● **ARBEITSANWEISUNGEN**:
- 1) Welche Begründung gibt der Lesetext zum Wirtschaftsdialog zwischen EU und Eurasischem Raum dafür, dass die EU und Russland neues Vertrauen aufbauen müssen? Antworten Sie in ein bis drei Sätzen.
- 2) Mit welchen Partnern organisiert der Ost-Ausschuss laut dem Lesetext das east forum Berlin?
- 3) Führen Sie den Lesetext über den Wirtschaftsdialog zwischen EU und Eurasischem Raum im Anschluss an seinen letzten Satz fort.

● **LESETEXT**:
---
Erst im April 2016 hat die EU wieder eine Weltkarte zu EU-Freihandelsabkommen veröffentlicht. Sie zeigt diejenigen Länder und Regionen, mit denen es bereits EU-Freihandelsabkommen gibt oder mit denen die EU in nächster Zeit Verhandlungen aufnehmen möchte. Zwei große weiße Flecken fallen auf dieser Karte auf: Zum einen Grönland und zum anderen der gesamte Eurasische Raum von der Ostgrenze Polens bis hin nach Wladiwostok – und damit ausgerechnet eine Region, die sich in nächster Nähe zur EU befindet.
Bereits seit dem ersten east forum Berlin im Jahr 2013 wirbt der Ost-Ausschuss für einen Dialog zwischen der EU-Kommission in Brüssel und der Eurasischen Wirtschaftskommission in Moskau. Uns geht es dabei vor allem um gegenseitige Handelserleichterungen und gemeinsame Standards als erste Schritte hin zu einem gemeinsamen Wirtschaftsraum – und bei diesen Bemühungen lassen wir nicht nach. Im April 2016 fand das east forum Berlin, das wir gemeinsam mit der UniCredit und der Metro GROUP organisieren, bereits zum vierten Mal statt. Und auch diesmal haben wir ebenso wie die anwesenden Regierungs- und Unternehmensvertreter aus Ländern wie Russland, Armenien oder Moldau für einen solchen Dialog plädiert.
Die Bundesregierung muss von diesem Dialogansatz schon lange nicht mehr überzeugt werden. Die Stellungnahmen von Bundeskanzlerin Angela Merkel, Bundeswirtschaftsminister Sigmar Gabriel und Bundesaußenminister Frank-Walter Steinmeier, in denen sie sich für einen „gemeinsamen Wirtschaftsraum von Lissabon bis Wladiwostok“ aussprechen, sind zahlreich. Es besteht die Hoffnung, dass über den wirtschaftlichen Dialog auch ein Prozess zu einer politischen Wiederannäherung nach der Ukraine-Krise angestoßen werden kann.
Es gibt keine Alternative dazu, dass die EU und Russland neues Vertrauen aufbauen. Beide müssen sich wieder verstärkt als Partner verstehen. Nur so lassen sich die Ukraine-Krise dauerhaft lösen, die für alle (inklusive der Ukraine) schädlichen Wirtschaftssanktionen überwinden und damit die Wirtschaftsaussichten für das östliche Europa wieder aufhellen.
---
● **EINGABEDATEN**:
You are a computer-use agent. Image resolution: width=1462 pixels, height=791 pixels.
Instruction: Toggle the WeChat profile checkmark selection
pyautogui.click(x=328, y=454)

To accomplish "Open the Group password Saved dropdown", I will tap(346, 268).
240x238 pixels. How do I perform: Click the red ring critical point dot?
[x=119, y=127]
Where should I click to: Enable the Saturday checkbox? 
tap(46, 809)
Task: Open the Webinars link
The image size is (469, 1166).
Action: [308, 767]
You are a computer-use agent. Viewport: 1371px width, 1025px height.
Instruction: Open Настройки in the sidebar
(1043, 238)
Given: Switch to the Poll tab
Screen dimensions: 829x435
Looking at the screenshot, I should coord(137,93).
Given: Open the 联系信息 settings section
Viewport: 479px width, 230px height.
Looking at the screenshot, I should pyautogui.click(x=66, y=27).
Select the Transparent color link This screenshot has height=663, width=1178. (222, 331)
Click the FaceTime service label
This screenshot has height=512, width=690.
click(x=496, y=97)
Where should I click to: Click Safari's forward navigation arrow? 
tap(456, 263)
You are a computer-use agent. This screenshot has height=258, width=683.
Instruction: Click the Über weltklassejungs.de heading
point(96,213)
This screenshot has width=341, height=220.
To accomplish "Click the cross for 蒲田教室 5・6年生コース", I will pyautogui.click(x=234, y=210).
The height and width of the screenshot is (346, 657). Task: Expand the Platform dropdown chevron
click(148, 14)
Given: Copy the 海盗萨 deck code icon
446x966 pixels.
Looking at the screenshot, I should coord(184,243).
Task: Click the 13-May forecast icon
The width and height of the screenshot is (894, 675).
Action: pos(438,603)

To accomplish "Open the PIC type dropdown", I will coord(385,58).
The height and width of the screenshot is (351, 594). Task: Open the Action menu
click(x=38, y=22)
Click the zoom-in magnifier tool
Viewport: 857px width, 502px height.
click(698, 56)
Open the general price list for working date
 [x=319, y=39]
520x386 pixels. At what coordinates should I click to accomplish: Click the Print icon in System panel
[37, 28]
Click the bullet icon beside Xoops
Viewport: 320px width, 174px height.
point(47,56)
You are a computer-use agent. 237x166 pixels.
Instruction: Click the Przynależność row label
---
● **LÖSUNGEN**:
- 1) Nur wenn die EU und Russland neues Vertrauen aufbauen und sich wieder als Partner verstehen, lässt sich die Ukraine-Krise dauerhaft lösen. Zudem lassen sich so die für alle schädlichen Wirtschaftssanktionen überwinden und die Wirtschaftsaussichten für das östliche Europa wieder aufhellen.

- 2) Mit der UniCredit und der Metro GROUP.

- 3)
Osteuropa bis hin nach Zentralasien ist und bleibt ein großer Chancenraum für die deutsche und europäische Wirtschaft – ein Raum voller Möglichkeiten, an deren Realisierung weiter zu arbeiten sein wird. Und Russland ist und bleibt ein Teil von Europa, genau wie die Ukraine, Belarus oder wie die 28 EU-Länder – dies ist meine feste Überzeugung.
Die exportorientierte deutsche Wirtschaft ist wie keine andere in Europa auf funktionierende Handelsbeziehungen und sichere Investitionsbedingungen angewiesen. Der Ost-Ausschuss wird daher auch weiterhin dabei helfen, eine Verbesserung von Rahmenbedingungen zu erreichen und Unternehmensprojekte zu flankieren. Und er wird dies genauso entschlossen tun, wie er dies in den vergangenen 64 Jahren seit seiner Gründung praktiziert hat.
Wir wissen, welchen Wert Europa hat, wir kennen die Stärken und spüren die Schwächen. Vor allem sehen wir die Gefahren, die ein Scheitern der EU mit sich bringen würde und wissen zugleich um die großen Chancen, die in der Fortsetzung des europäischen Einigungsprozesses liegen. Aus unserer Sicht gibt es zu diesem Prozess keine Alternative. Lassen Sie uns gemeinsam dafür eintreten, dass Europa auch das Schicksalsjahr 2016 in guter Erinnerung behält!

Dr. Wolfgang Büchele ist Vorsitzender des Ost-Ausschusses der Deutschen Wirtschaft.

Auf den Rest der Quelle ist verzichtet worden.